# Extracted entries
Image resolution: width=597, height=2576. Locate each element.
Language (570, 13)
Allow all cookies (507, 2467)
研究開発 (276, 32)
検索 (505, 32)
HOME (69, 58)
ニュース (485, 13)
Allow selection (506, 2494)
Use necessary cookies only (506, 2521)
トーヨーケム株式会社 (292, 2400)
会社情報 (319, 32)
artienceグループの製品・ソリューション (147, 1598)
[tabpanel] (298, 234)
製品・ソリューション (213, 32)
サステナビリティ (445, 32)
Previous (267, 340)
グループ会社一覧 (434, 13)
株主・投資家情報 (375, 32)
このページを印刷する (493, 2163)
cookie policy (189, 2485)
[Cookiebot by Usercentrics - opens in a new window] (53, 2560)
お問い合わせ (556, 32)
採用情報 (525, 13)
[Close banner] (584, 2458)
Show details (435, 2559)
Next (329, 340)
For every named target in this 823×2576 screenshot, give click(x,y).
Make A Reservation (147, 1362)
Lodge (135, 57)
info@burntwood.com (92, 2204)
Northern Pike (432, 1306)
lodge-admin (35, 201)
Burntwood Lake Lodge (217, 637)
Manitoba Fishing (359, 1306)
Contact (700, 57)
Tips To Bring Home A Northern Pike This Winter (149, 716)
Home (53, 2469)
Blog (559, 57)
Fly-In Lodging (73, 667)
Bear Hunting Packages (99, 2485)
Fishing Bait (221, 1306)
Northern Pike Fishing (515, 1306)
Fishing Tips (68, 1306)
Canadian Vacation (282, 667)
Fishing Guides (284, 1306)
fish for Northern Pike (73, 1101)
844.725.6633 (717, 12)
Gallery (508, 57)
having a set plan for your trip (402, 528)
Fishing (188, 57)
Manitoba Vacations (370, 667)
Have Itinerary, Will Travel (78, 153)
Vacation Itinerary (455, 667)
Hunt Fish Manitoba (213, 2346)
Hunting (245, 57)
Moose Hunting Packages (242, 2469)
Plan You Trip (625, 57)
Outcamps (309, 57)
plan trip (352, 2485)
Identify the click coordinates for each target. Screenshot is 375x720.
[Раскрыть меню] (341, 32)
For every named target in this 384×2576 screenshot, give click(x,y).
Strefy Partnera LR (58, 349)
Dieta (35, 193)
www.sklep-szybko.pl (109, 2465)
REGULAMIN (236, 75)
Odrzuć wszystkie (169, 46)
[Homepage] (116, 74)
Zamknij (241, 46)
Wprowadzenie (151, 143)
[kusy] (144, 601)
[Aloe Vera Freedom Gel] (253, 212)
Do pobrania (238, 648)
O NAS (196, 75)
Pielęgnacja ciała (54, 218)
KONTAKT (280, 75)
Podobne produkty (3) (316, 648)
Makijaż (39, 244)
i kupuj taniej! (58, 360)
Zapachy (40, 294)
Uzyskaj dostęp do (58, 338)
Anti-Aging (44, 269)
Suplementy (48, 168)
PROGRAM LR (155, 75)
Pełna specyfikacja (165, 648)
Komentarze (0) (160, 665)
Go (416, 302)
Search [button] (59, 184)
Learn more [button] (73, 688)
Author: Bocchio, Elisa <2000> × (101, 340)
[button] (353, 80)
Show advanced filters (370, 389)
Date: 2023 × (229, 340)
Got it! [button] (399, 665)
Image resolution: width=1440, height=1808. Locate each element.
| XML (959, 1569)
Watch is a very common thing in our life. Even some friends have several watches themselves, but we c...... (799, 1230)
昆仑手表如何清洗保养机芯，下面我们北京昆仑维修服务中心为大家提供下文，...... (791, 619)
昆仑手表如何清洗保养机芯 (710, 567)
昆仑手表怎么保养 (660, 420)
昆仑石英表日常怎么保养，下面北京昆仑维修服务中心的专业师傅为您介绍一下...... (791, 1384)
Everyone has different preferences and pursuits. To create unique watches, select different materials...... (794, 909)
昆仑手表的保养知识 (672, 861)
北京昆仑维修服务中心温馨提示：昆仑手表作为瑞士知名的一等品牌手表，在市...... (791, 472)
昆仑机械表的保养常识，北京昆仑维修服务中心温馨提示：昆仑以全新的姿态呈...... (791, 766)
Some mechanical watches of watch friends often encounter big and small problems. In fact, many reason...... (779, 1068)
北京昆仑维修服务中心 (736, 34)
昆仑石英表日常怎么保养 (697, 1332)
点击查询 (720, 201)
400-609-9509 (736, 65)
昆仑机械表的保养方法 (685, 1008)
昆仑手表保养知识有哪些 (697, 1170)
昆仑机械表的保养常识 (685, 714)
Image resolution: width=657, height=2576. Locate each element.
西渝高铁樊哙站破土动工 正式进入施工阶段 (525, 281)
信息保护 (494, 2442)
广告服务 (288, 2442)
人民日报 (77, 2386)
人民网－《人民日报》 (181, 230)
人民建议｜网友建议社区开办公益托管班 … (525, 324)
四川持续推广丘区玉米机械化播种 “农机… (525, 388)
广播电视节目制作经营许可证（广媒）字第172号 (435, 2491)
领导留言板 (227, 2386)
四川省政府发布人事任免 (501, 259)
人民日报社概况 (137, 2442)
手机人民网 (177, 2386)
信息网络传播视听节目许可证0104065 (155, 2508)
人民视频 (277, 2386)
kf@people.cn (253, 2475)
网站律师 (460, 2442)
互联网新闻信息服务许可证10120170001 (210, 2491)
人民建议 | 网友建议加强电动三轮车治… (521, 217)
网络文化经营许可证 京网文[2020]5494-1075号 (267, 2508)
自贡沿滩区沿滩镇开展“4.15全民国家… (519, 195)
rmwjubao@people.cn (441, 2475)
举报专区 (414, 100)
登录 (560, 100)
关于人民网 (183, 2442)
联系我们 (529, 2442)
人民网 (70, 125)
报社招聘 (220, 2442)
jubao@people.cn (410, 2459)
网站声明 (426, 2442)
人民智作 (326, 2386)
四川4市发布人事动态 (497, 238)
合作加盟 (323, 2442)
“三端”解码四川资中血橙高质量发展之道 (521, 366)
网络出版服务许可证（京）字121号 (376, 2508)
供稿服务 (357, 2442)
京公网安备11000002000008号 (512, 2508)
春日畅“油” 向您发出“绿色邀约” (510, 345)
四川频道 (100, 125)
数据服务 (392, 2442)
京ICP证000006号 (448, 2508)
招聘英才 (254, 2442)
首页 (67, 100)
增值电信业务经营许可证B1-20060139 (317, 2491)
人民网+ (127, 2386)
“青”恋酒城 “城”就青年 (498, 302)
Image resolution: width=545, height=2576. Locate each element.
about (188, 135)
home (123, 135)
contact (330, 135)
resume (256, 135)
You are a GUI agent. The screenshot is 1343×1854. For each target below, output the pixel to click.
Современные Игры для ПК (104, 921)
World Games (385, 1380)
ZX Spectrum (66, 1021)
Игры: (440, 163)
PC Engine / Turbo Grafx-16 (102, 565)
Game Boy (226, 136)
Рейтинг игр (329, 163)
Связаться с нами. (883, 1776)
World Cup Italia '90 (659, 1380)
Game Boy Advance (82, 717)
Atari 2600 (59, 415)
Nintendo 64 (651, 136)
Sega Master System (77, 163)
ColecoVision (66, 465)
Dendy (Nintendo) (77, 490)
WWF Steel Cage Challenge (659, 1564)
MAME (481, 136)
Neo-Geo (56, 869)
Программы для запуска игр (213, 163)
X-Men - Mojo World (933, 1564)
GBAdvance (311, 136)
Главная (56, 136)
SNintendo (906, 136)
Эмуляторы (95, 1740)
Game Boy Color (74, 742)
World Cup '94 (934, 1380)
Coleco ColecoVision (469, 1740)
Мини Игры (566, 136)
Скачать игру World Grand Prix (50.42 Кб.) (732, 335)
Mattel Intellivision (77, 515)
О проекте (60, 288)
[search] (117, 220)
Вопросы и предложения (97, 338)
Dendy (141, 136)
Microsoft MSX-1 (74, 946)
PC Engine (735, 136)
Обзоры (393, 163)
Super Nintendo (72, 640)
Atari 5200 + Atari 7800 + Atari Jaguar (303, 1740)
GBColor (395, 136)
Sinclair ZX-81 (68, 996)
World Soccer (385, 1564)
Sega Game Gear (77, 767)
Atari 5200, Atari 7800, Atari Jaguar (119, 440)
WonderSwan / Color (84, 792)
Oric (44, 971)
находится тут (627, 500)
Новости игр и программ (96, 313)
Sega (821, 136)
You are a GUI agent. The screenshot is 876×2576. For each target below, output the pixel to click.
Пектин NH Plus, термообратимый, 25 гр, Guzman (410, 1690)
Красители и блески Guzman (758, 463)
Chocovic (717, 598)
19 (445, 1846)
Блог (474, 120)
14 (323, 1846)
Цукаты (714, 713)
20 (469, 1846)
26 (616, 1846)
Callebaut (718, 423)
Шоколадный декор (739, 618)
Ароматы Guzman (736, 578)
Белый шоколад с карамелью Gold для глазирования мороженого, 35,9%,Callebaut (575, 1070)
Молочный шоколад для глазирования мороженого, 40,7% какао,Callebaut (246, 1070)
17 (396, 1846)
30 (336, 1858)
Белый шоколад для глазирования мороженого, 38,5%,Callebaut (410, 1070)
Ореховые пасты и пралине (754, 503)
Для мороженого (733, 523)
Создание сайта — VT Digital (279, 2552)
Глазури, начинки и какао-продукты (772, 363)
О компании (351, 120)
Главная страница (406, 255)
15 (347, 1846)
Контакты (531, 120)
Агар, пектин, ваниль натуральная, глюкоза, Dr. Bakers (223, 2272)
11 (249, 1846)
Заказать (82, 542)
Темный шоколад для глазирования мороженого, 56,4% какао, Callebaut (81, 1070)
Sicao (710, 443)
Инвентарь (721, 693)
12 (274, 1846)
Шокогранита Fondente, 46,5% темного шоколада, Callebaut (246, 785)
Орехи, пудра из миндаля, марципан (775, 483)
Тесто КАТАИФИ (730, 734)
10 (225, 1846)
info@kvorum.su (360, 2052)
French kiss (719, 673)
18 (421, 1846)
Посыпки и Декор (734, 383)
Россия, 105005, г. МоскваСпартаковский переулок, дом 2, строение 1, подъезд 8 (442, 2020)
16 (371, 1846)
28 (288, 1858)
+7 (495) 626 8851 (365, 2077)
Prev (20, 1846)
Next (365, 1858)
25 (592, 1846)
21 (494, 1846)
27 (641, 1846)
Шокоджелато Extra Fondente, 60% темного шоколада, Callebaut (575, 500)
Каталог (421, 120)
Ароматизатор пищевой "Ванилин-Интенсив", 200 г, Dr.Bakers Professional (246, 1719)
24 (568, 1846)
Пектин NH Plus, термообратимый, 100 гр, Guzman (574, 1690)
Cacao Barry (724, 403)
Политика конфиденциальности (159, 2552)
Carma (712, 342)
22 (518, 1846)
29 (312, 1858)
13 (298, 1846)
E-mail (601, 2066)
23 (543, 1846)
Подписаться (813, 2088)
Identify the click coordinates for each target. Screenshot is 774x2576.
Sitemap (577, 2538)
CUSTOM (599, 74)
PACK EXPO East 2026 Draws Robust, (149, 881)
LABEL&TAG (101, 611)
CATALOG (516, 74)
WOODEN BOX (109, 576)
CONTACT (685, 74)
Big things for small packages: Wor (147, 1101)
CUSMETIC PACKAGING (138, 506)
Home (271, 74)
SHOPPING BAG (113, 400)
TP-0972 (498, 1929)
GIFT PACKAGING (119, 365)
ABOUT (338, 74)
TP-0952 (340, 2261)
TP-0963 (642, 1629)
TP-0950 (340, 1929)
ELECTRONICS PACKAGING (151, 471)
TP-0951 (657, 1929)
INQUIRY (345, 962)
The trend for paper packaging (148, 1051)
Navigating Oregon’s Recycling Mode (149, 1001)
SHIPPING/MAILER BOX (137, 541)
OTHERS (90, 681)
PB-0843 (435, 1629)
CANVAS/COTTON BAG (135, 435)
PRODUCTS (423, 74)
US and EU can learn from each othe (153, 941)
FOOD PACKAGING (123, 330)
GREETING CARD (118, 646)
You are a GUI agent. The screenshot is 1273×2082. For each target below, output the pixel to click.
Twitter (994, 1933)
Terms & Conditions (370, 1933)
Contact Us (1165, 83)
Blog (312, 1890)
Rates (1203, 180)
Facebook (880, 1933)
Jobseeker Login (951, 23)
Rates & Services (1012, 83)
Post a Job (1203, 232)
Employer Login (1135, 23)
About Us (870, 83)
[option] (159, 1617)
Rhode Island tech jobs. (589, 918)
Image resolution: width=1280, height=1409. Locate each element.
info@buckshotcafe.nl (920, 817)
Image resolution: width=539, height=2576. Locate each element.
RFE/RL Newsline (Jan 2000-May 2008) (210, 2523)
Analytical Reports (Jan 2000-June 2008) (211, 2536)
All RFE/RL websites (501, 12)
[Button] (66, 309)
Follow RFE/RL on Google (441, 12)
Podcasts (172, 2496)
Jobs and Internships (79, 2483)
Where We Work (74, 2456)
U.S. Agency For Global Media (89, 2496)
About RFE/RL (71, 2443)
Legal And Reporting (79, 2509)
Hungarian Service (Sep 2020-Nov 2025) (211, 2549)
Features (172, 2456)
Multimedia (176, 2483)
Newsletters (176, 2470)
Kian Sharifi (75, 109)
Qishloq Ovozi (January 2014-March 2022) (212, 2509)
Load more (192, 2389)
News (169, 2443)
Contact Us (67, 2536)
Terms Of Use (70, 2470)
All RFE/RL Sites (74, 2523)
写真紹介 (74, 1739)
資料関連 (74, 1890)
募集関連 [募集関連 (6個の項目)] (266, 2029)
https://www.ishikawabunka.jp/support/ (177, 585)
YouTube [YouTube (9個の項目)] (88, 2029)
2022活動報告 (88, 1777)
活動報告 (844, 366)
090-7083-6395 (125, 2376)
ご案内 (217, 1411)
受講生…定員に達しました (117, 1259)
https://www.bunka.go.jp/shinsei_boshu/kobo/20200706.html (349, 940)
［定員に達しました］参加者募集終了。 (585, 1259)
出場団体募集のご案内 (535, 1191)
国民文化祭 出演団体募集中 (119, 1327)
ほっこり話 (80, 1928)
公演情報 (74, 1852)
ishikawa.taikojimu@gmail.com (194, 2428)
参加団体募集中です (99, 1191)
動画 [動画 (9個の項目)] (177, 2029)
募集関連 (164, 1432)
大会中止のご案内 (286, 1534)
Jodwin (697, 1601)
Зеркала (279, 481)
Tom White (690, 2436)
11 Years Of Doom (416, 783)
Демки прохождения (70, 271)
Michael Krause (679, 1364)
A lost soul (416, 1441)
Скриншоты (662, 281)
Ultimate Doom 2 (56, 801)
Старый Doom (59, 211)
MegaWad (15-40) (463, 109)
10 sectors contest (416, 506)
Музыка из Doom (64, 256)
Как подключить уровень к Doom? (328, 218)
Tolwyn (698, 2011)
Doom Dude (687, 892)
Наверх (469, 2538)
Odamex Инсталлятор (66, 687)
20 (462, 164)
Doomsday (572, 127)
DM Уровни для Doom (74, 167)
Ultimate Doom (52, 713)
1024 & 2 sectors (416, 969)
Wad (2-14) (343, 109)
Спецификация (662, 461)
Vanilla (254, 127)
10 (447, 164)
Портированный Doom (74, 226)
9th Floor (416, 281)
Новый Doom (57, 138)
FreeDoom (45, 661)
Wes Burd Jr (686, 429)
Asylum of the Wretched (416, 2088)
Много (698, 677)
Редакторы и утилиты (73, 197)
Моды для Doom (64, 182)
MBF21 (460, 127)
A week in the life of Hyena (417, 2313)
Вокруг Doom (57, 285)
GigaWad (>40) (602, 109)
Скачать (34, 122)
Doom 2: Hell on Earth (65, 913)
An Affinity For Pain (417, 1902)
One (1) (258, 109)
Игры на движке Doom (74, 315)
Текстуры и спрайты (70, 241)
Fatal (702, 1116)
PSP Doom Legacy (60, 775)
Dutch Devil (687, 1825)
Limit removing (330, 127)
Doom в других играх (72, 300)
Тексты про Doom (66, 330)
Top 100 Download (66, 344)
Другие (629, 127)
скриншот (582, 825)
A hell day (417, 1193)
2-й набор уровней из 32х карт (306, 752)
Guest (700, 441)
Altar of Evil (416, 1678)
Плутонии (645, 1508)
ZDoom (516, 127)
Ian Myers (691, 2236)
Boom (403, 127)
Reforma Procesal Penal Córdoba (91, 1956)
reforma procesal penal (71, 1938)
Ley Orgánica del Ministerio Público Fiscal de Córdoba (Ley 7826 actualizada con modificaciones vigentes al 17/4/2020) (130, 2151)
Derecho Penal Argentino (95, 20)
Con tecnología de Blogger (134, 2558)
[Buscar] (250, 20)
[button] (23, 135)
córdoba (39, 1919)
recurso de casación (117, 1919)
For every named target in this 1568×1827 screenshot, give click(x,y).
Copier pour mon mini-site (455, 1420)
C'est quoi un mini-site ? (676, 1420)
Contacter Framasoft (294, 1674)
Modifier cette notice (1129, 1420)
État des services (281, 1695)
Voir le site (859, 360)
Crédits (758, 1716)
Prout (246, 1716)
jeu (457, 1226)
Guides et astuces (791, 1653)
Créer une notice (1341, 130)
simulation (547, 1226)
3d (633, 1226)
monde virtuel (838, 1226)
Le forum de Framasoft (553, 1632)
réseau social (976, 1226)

# Exercise aim
Starting at the beginning of the items and ending with the line that contains "KONTAKT (280, 75)", write those lines out again, swapping "Northern Pike" for "Walleye" and leaving everything else as it is.

# Exercise result
Image resolution: width=597, height=2576. Locate each element.
Language (570, 13)
Allow all cookies (507, 2467)
研究開発 (276, 32)
検索 (505, 32)
HOME (69, 58)
ニュース (485, 13)
Allow selection (506, 2494)
Use necessary cookies only (506, 2521)
トーヨーケム株式会社 (292, 2400)
会社情報 (319, 32)
artienceグループの製品・ソリューション (147, 1598)
[tabpanel] (298, 234)
製品・ソリューション (213, 32)
サステナビリティ (445, 32)
Previous (267, 340)
グループ会社一覧 (434, 13)
株主・投資家情報 (375, 32)
このページを印刷する (493, 2163)
cookie policy (189, 2485)
[Cookiebot by Usercentrics - opens in a new window] (53, 2560)
お問い合わせ (556, 32)
採用情報 (525, 13)
[Close banner] (584, 2458)
Show details (435, 2559)
Next (329, 340)
For every named target in this 823×2576 screenshot, give click(x,y).
Make A Reservation (147, 1362)
Lodge (135, 57)
info@burntwood.com (92, 2204)
Walleye (432, 1306)
lodge-admin (35, 201)
Burntwood Lake Lodge (217, 637)
Manitoba Fishing (359, 1306)
Contact (700, 57)
Tips To Bring Home A Walleye This Winter (149, 716)
Home (53, 2469)
Blog (559, 57)
Fly-In Lodging (73, 667)
Bear Hunting Packages (99, 2485)
Fishing Bait (221, 1306)
Walleye Fishing (515, 1306)
Fishing Tips (68, 1306)
Canadian Vacation (282, 667)
Fishing Guides (284, 1306)
fish for Walleye (73, 1101)
844.725.6633 (717, 12)
Gallery (508, 57)
having a set plan for your trip (402, 528)
Fishing (188, 57)
Manitoba Vacations (370, 667)
Have Itinerary, Will Travel (78, 153)
Vacation Itinerary (455, 667)
Hunt Fish Manitoba (213, 2346)
Hunting (245, 57)
Moose Hunting Packages (242, 2469)
Plan You Trip (625, 57)
Outcamps (309, 57)
plan trip (352, 2485)
Identify the click coordinates for each target. Screenshot is 375x720.
[Раскрыть меню] (341, 32)
For every named target in this 384×2576 screenshot, give click(x,y).
Strefy Partnera LR (58, 349)
Dieta (35, 193)
www.sklep-szybko.pl (109, 2465)
REGULAMIN (236, 75)
Odrzuć wszystkie (169, 46)
[Homepage] (116, 74)
Zamknij (241, 46)
Wprowadzenie (151, 143)
[kusy] (144, 601)
[Aloe Vera Freedom Gel] (253, 212)
Do pobrania (238, 648)
O NAS (196, 75)
Pielęgnacja ciała (54, 218)
KONTAKT (280, 75)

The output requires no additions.